▸ Extract
In a case brought by the American Trucking Association against the
EPA, joined in an important amicus curie brief by C. Boyden Gray,
chairman of the Washington-based Citizens for a Sound Economy, the court
suspended EPA’s 1997 air quality regulations. Part of EPA’s 1997 edict
required states to regulate microscopic particles, or soot, down to 2.5
microns. That’s 28 times smaller than the width of a human hair.

The EPA is required to articulate the “intelligible principle” that
shapes its definition of unacceptable levels of smog and soot when
writing new rules. However, the court said in mandating its 1997
air-quality standards, the EPA arbitrarily was “picking numbers out of
thin air” and that its standards were “arbitrary and capricious.” EPA’s
new rules would have cost Americans at least $46 billion, destroyed
business and not saved a single life.

Repudiation of EPA’s wacko science was important, but more important
was the Court’s finding that the section of the 1990 Clean Air Act upon
which the EPA relied in issuing its controversial regulations amounted
to “an unconstitutional delegation of legislative power.” The court held
that the EPA’s actions violated the “nondelegation” doctrine that
prohibits Congress from entrusting legislative power to government
agencies without legal standards to guide the use of the delegated
power.

In other words, the EPA was making laws rather than enforcing them.

▸ Supplied data

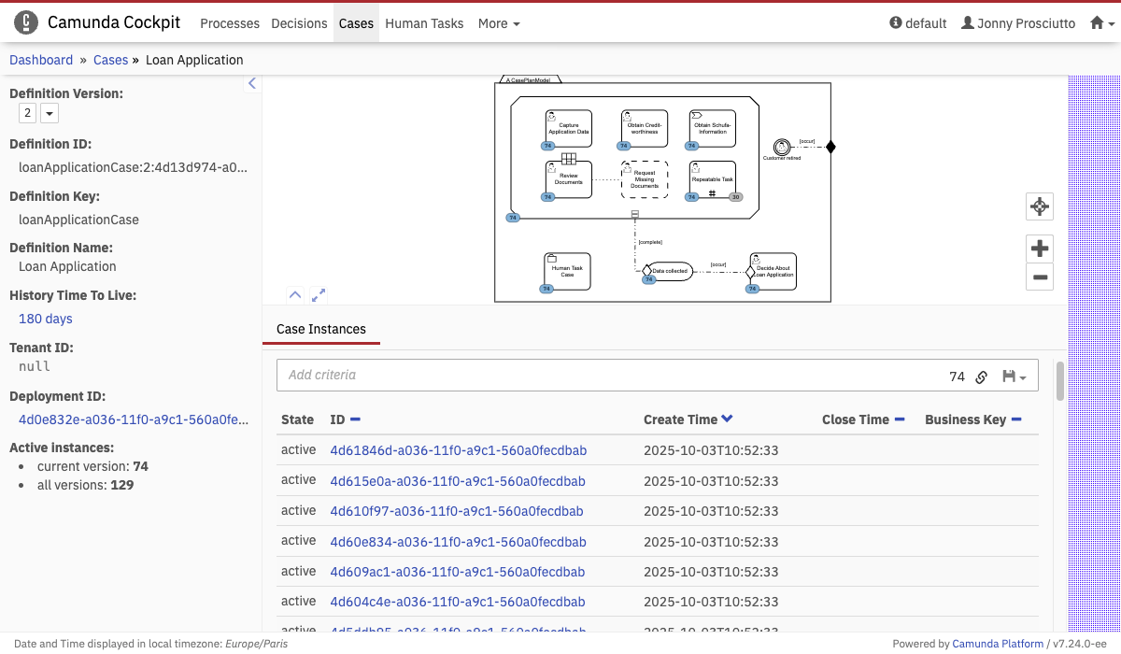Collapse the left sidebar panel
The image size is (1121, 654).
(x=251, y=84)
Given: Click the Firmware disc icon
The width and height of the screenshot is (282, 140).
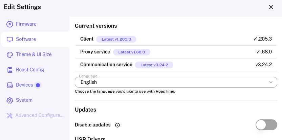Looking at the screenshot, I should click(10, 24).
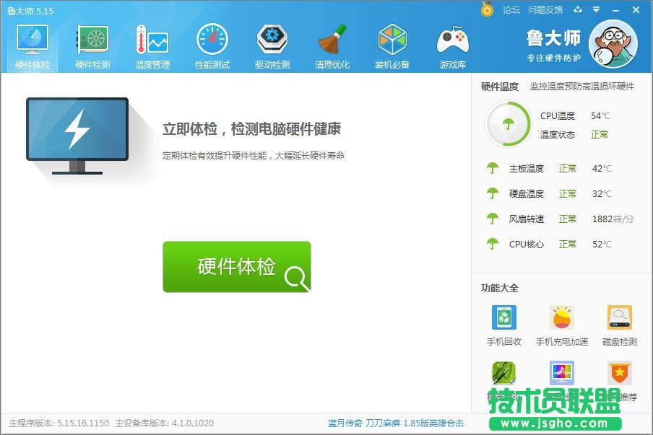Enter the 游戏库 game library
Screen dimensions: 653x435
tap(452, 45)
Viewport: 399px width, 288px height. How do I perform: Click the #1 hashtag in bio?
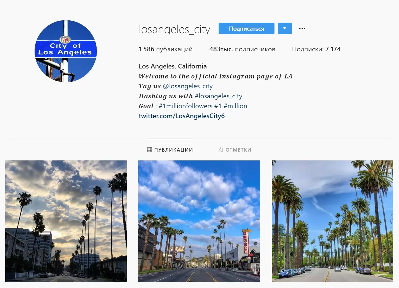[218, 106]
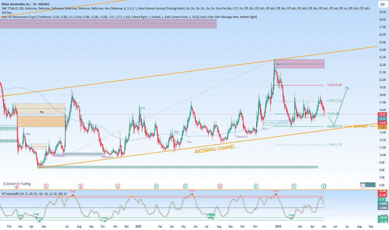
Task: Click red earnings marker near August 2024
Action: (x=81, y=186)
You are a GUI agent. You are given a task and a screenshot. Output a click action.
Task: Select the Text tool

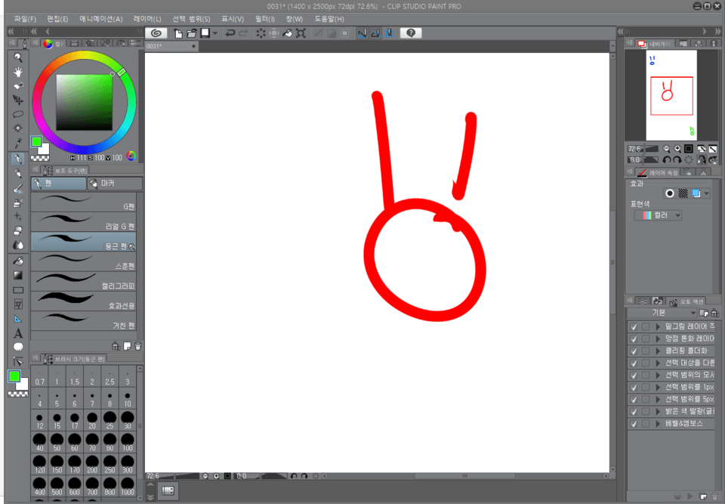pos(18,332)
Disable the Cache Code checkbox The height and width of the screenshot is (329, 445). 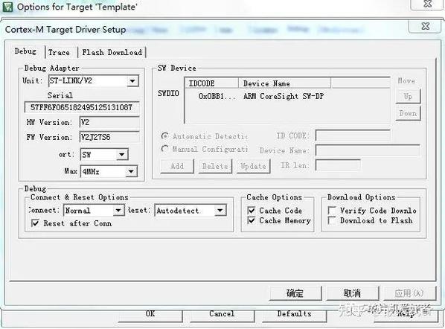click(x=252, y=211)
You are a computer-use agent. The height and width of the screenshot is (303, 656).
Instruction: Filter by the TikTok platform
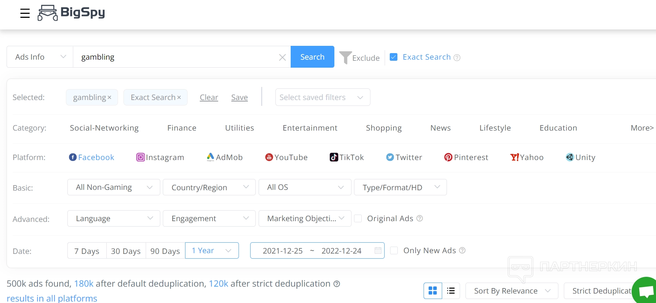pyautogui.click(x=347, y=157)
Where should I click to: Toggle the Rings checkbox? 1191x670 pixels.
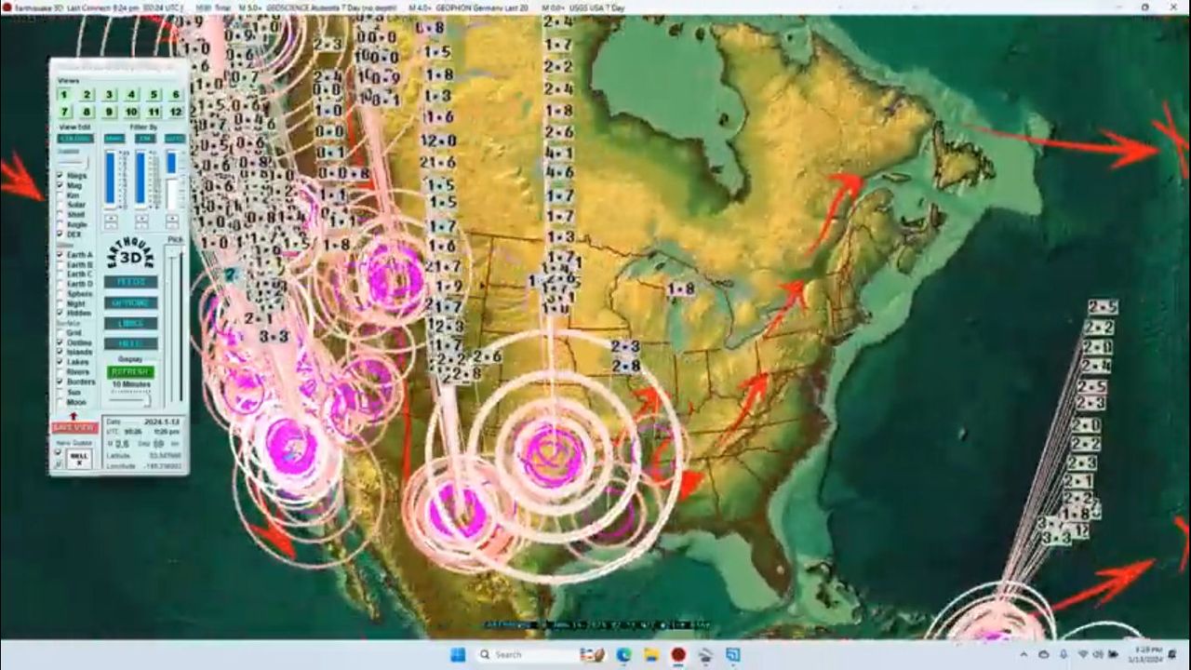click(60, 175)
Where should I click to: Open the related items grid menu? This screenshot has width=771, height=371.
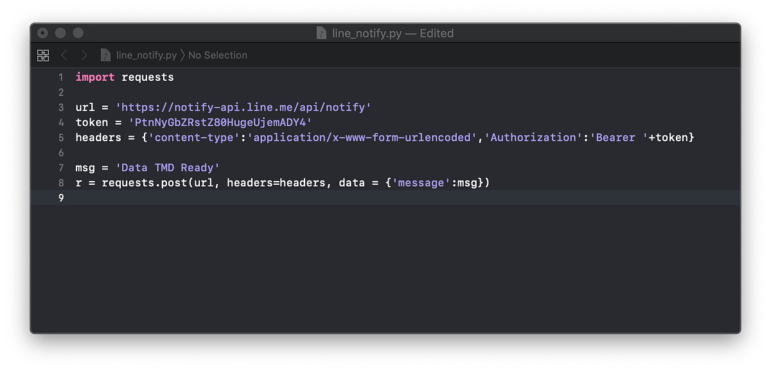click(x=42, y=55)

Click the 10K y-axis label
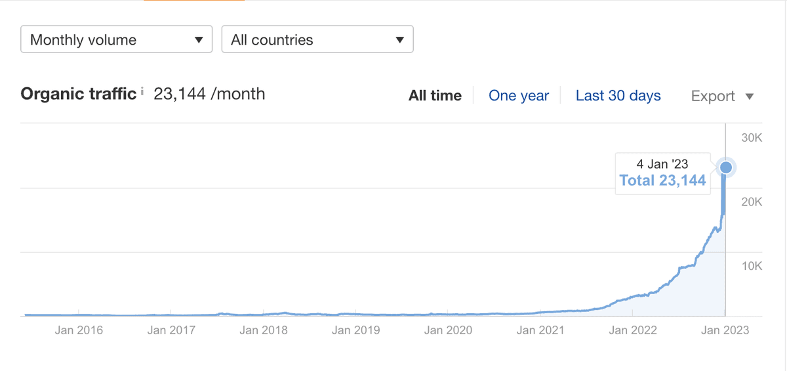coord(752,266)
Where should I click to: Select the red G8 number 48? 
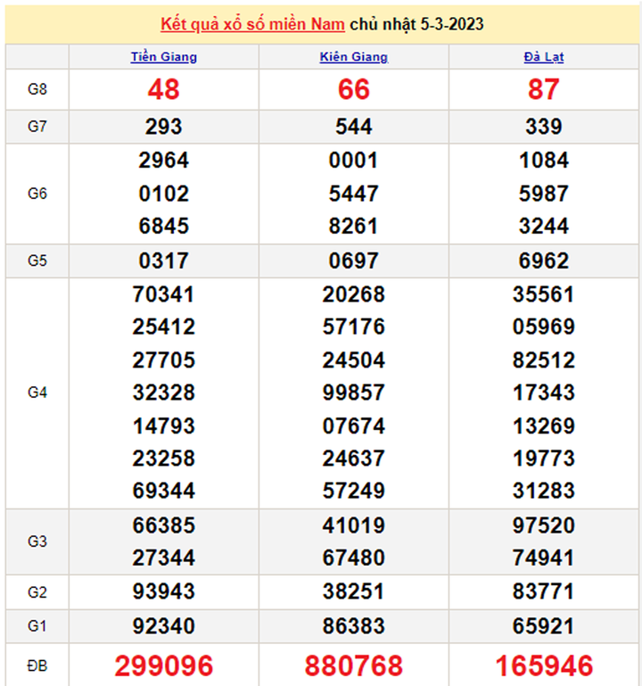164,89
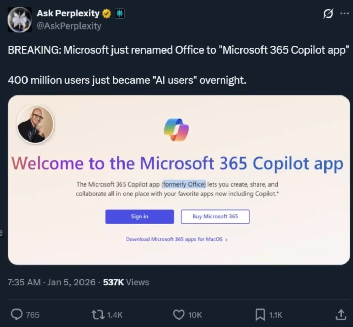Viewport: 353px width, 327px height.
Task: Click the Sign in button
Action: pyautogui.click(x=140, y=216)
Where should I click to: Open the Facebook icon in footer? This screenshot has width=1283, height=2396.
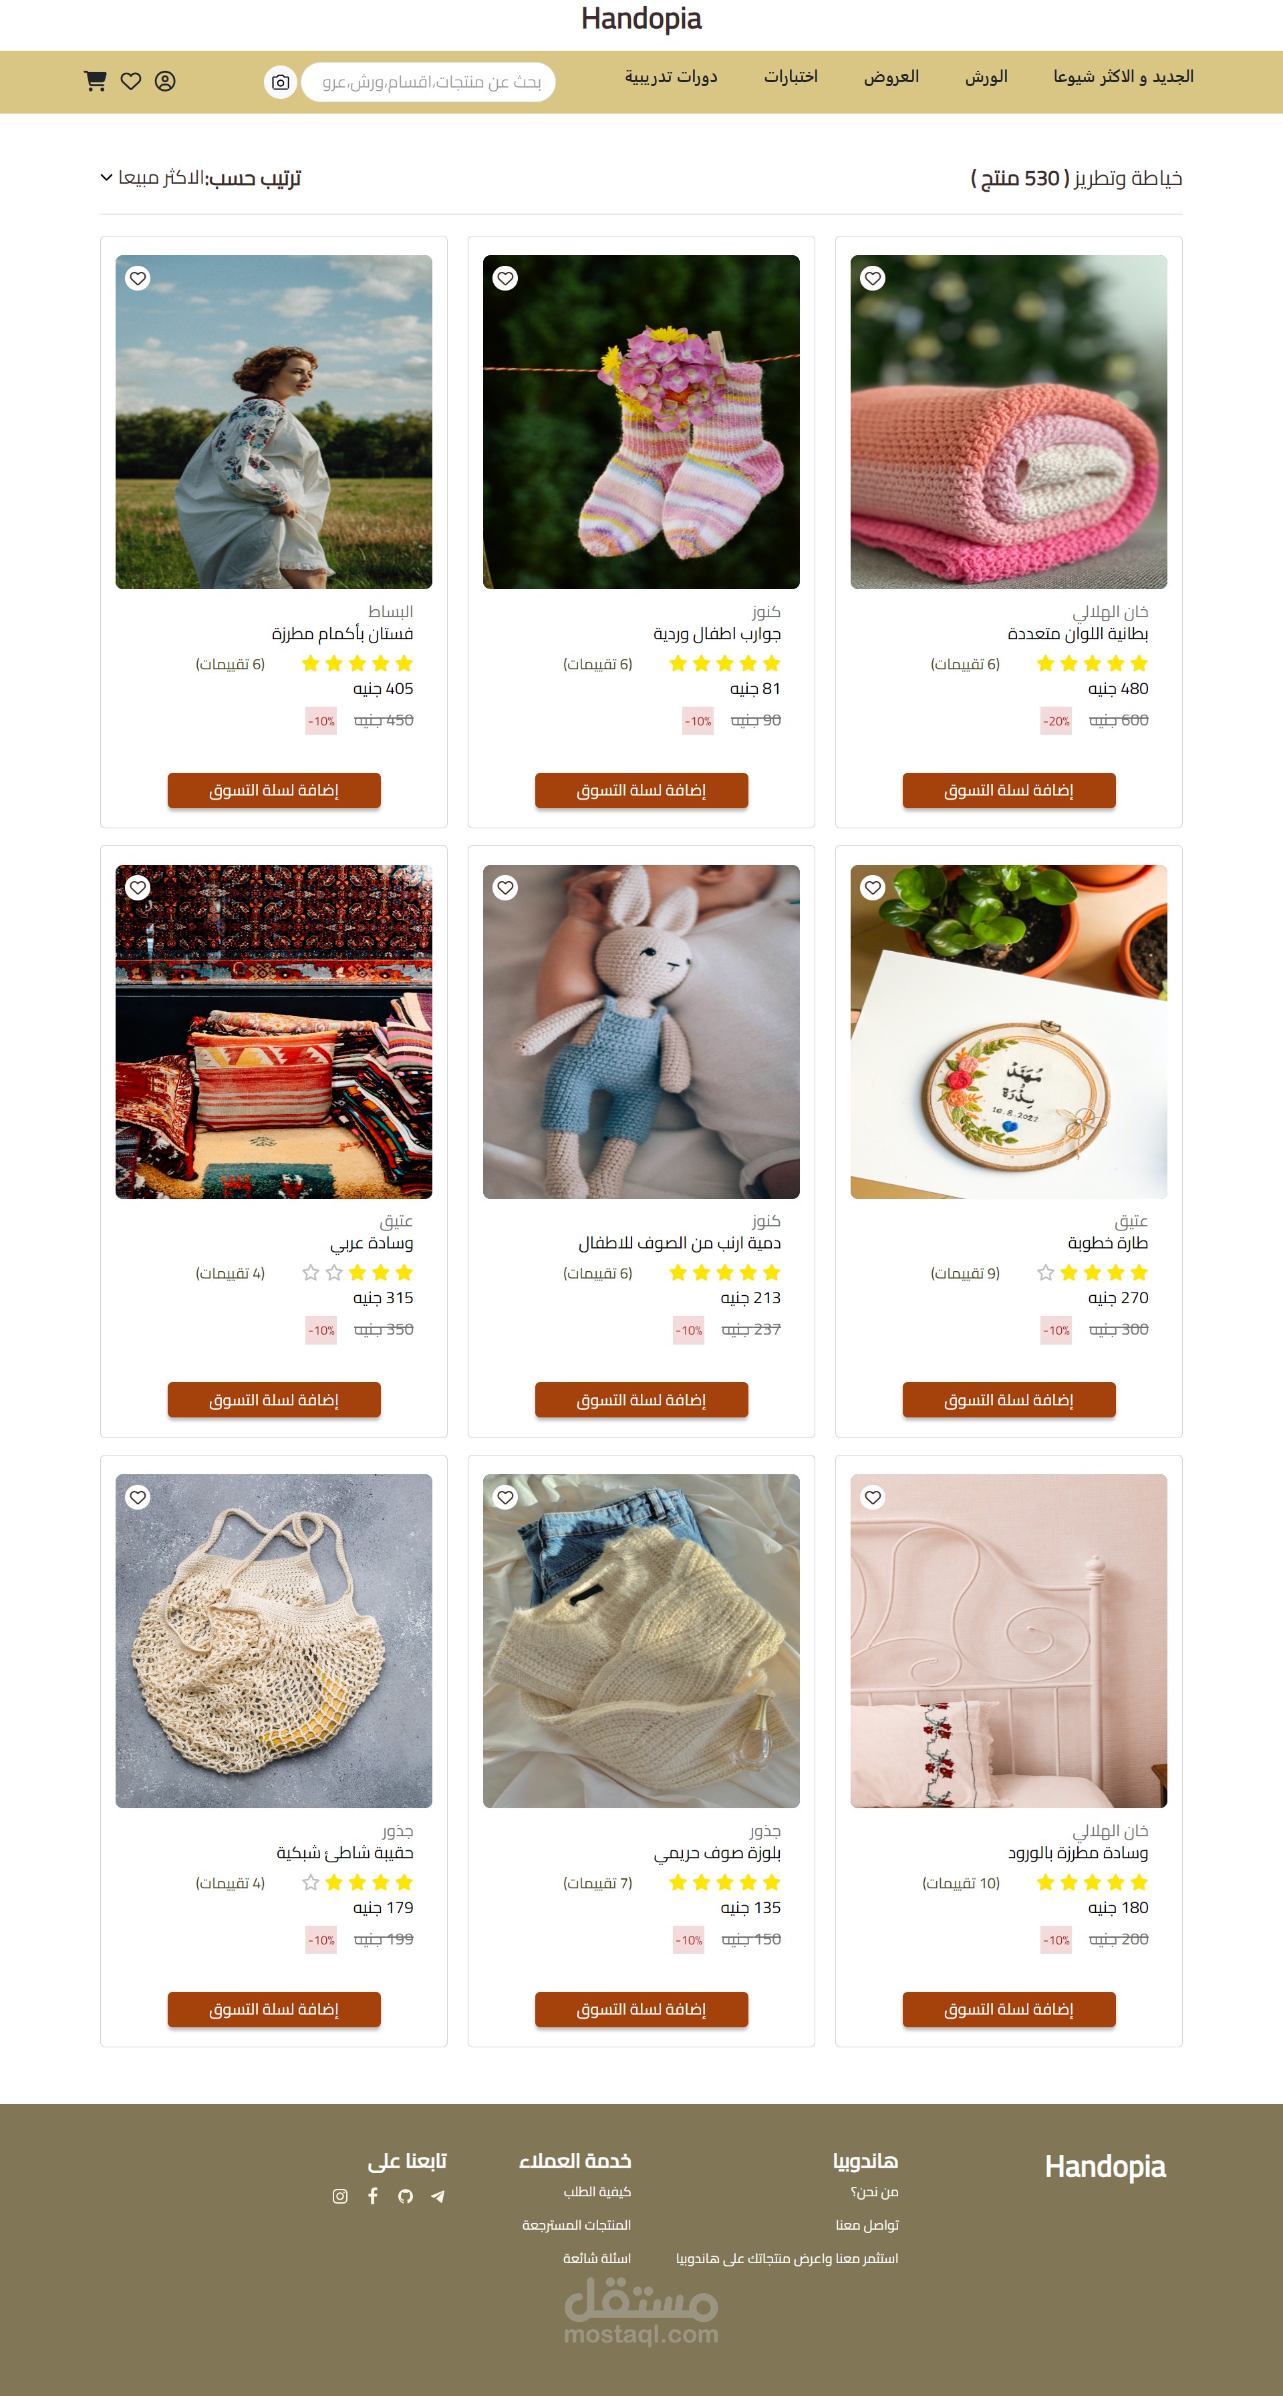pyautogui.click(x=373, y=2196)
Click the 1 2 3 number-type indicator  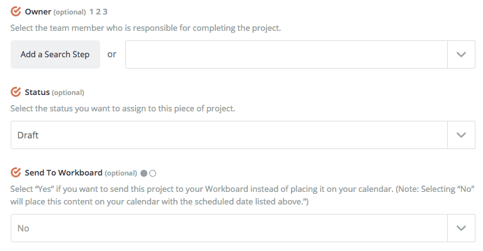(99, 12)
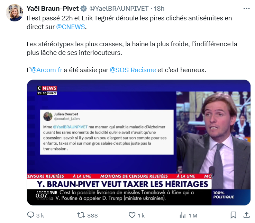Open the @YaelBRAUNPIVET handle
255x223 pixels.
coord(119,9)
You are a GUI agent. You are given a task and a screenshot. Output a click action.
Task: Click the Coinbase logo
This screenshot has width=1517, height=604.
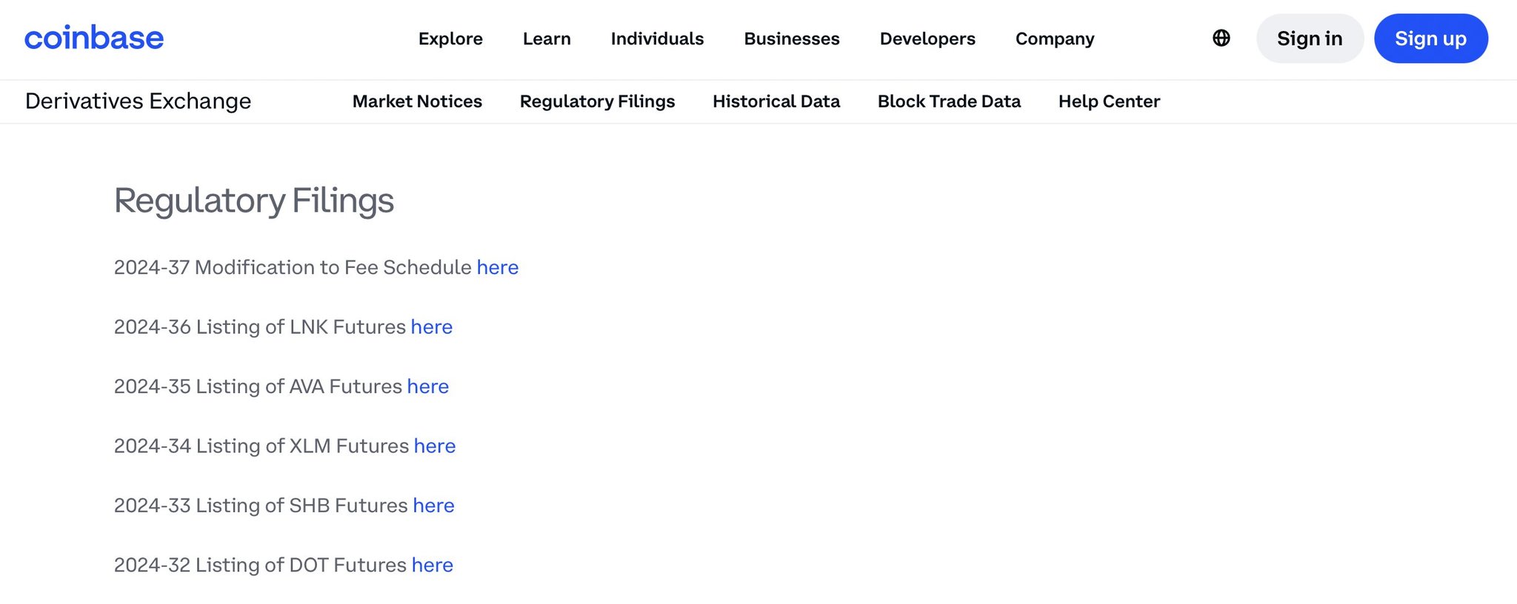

▸ Exercises to complete
**A.** Edit the EPA ruling text from the words "Repudiation of EPA’s" through "than enforcing them.", replacing "legislative power" with "lawmaking authority" each time it occurs.
**B.** For each statement, say whether it agrees with the EPA ruling text, and quote the words that decide it.
(i) The 1997 regulations required states to regulate soot down to 2.5 microns.
(ii) The court upheld the EPA's 1997 air quality regulations.
(iii) The EPA's new rules would have cost Americans at least $46 billion.
**C.** According to the EPA ruling text, who was chairman of Citizens for a Sound Economy?

▸ Results of the tasks
**A.**
Repudiation of EPA’s wacko science was important, but more important
was the Court’s finding that the section of the 1990 Clean Air Act upon
which the EPA relied in issuing its controversial regulations amounted
to “an unconstitutional delegation of lawmaking authority.” The court held
that the EPA’s actions violated the “nondelegation” doctrine that
prohibits Congress from entrusting lawmaking authority to government
agencies without legal standards to guide the use of the delegated
power.

In other words, the EPA was making laws rather than enforcing them.

**B.**
(i) Yes: "required states to regulate microscopic particles, or soot, down to 2.5 microns"
(ii) No: "the court suspended EPA’s 1997 air quality regulations"
(iii) Yes: "would have cost Americans at least $46 billion"

**C.** C. Boyden Gray